Once the organization decides to implement COO/OD, overall responsibility for implementation and maintenance of this system rests with the facility manager², although its concepts can also be applied at the corporate level. This book will help facility managers identify systems that they should implement as part of a comprehensive COO/OD system. The bulk of the book is intended for those managers and specialists who will be developing, implementing, and maintaining the COO/OD system. This book describes typical features of a COO/OD system so that the responsible parties can perform a gap analysis of their existing systems and then improve their systems or use the model programs as a starting point for developing their own (see Chapter 7). This book will help site operations leaders and area managers define the framework of controls necessary to ensure that tasks for which they are responsible are performed reliably.
Once the COO systems are developed, management must engage the front-line supervisors and foremen to help implement and maintain them. The implementation of the COO systems is the OD portion of the process. In Chapter 3, this book offers advice on ways to overcome the initial resistance to any change in the historic ways of doing business. In Chapter 7 it also suggests ways to reward workers for ongoing commitment to maintaining high levels of operational discipline.
COO/OD applies to critical work activities of management, employees, and contractors in all departments, not just those of the operations department. It applies every time a worker performs a task throughout the life of a facility or an organization, because it is an ongoing commitment to reliable operations. For example, quality control tests must be performed accurately and reported promptly so that the process can be kept under control.
This book is of value to anyone who will be involved in COO/OD activities because it explains what the organization hopes to achieve and why their participation and support is crucial to overall success. Individuals in the organization will recognize the need for setting up specific processes and procedures and then strictly following them.
Management and executives will understand that their behavior and personal discipline set the standards for the entire organization.
Technical personnel will understand why it is important to design equipment so that it is easier to operate and maintain.
The facility manager and the facility management team must lead by example for the system to achieve success.
Operators will understand why it is crucial that field readings be checked against panel readings.
Maintenance workers will understand the importance of reliably performing tasks such as routine testing and housekeeping.
The human resources group will understand their role in fitness-for-duty, progressive discipline, salary, bonus, and retention decisions.
Support groups, such as information technology, will understand why their support of operations and maintenance is critical to their success.
The goal is for everyone to understand how reliable execution of their tasks is essential for the success of the organization.
1.4 DEFINITIONS
This section includes key definitions used throughout this book.

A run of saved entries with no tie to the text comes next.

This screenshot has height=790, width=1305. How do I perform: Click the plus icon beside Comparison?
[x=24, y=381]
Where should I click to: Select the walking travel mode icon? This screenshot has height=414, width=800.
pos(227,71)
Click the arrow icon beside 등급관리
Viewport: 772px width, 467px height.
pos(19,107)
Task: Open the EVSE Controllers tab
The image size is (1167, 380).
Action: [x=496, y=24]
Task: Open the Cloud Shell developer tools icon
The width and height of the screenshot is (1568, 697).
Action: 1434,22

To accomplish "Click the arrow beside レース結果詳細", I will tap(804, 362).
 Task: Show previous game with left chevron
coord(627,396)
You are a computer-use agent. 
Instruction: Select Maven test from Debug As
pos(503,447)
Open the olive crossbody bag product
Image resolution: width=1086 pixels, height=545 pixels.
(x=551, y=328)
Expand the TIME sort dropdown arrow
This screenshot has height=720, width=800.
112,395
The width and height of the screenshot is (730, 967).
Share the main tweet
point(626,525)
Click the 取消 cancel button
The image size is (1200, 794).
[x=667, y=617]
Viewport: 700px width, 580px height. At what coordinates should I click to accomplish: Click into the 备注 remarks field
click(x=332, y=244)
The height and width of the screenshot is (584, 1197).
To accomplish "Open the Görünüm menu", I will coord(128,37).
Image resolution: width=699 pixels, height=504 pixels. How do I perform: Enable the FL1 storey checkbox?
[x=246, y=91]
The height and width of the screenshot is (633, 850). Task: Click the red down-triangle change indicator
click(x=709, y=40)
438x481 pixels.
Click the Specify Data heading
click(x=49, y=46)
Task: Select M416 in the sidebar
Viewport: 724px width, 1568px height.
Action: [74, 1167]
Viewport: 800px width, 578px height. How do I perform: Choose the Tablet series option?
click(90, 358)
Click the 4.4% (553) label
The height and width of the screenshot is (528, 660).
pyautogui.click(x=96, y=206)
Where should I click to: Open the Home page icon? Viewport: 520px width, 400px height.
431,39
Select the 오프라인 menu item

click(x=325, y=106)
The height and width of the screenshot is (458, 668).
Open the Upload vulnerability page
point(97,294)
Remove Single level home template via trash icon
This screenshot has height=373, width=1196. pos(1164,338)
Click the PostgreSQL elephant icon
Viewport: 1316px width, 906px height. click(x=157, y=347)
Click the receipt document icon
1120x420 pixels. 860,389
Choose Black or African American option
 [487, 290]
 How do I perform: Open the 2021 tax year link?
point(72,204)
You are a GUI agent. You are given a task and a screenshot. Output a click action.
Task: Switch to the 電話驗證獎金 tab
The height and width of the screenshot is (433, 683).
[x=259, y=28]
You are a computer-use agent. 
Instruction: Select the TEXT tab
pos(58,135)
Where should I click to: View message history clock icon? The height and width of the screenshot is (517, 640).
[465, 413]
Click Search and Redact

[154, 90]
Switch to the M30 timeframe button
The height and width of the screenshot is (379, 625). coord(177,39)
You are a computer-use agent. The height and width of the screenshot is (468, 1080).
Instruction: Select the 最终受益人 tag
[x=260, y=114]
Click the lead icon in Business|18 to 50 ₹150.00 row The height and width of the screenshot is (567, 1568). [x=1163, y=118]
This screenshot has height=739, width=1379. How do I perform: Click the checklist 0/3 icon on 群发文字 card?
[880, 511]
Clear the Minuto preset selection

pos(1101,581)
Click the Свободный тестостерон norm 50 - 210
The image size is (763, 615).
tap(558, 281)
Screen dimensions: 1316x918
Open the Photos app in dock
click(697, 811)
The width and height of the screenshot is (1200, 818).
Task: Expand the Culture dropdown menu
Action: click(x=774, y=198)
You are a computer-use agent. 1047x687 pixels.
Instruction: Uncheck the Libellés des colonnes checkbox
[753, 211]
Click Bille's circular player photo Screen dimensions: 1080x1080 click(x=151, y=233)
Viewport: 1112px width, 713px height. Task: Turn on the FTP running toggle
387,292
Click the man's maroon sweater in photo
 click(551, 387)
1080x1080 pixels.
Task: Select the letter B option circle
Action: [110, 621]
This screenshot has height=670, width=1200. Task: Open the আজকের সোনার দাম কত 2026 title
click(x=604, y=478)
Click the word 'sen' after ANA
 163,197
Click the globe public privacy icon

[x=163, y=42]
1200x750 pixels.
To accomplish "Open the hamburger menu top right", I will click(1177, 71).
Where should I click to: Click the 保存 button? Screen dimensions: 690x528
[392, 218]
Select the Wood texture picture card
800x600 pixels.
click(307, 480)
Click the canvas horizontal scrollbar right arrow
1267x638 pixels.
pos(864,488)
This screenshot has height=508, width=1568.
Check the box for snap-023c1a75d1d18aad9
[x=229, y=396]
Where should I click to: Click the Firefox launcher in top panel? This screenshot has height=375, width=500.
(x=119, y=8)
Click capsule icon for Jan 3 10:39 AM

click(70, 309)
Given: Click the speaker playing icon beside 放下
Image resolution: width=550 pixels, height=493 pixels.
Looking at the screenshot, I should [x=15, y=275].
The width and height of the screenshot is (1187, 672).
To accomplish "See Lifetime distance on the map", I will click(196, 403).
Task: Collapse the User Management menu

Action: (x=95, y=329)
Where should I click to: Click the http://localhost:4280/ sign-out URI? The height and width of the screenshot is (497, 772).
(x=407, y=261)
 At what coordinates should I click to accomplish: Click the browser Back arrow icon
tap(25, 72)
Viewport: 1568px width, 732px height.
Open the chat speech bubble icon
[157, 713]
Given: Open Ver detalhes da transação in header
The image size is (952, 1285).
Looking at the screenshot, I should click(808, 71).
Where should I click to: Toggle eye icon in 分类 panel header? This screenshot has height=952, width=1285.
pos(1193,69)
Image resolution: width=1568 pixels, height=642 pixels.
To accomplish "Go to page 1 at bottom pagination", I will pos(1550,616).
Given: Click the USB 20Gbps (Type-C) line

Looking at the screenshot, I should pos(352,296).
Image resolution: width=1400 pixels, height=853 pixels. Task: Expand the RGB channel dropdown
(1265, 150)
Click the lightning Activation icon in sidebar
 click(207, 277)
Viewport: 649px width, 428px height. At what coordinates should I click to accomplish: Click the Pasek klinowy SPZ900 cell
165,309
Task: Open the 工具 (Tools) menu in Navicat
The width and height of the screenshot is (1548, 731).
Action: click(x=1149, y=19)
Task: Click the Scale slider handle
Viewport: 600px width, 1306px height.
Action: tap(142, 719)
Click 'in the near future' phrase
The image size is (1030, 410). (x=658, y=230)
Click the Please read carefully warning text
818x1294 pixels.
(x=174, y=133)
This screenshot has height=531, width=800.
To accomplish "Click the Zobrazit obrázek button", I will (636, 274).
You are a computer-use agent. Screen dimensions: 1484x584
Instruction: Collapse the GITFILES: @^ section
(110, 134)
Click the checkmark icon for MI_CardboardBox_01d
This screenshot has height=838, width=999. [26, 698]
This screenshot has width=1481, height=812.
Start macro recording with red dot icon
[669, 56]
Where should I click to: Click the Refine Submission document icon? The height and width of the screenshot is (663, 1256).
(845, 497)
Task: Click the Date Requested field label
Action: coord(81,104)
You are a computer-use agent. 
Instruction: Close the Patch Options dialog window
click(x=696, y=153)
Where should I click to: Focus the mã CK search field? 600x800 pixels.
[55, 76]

A complete listing of definitions can be found in the Glossary.³
CONDUCT OF OPERATIONS DEFINITION
The embodiment of an organization’s values and principles in management systems that are developed, implemented, and maintained to (1) structure operational tasks in a manner consistent with the organization’s risk tolerance, (2) ensure that every task is performed deliberately and correctly, and (3) minimize variations in performance.
COO is the management systems aspect of COO/OD.
COO sets up organizational methods and systems that will be used to influence individual behavior and improve process safety.
COO activities result in specifying how tasks (operational, maintenance, engineering, etc.) should be performed.
A good COO system visibly demonstrates the organization’s commitment to process safety.
OPERATIONAL DISCIPLINE DEFINITION
The performance of all tasks correctly every time.
OD is the execution of the COO system by individuals within the organization.
OD refers to the day-to-day activities carried out by all personnel.
Individuals demonstrate their commitment to process safety through OD.
Good OD results in performing the task the right way every time.
Individuals recognize unanticipated situations, keep (or put) the process in a safe configuration, and seek involvement of wider expertise to ensure personal and process safety.
Table 1.2 provides examples of COO and OD issues that apply to a variety of situations.
TABLE 1.2 Examples of COO and OD Issues for Various Situations
PROCESS SAFETY CULTURE DEFINITION
The common set of values, behaviors, and norms at all levels in a facility or in the wider organization that affect process safety.
It is possible to have a good culture for occupational safety but a less successful culture for process safety, particularly if the latter aspect does not receive focused attention.
Different groups within an organization can have different process safety cultures.
Process safety culture can often be observed in the behaviors that personnel exhibit when they believe that no one is watching them. Process safety culture can also be described as the way we do things around here
in relation to process safety activities.
Process safety culture is influenced by (1) organizational factors and (2) factors that are internal to the individual. COO focuses on the first factor while OD focuses on the second. Arguably, culture can also be affected by factors outside the organization (e.g., regulations, economic conditions, social mores), but a strong COO/OD system maintains the culture within the organization despite outside influences.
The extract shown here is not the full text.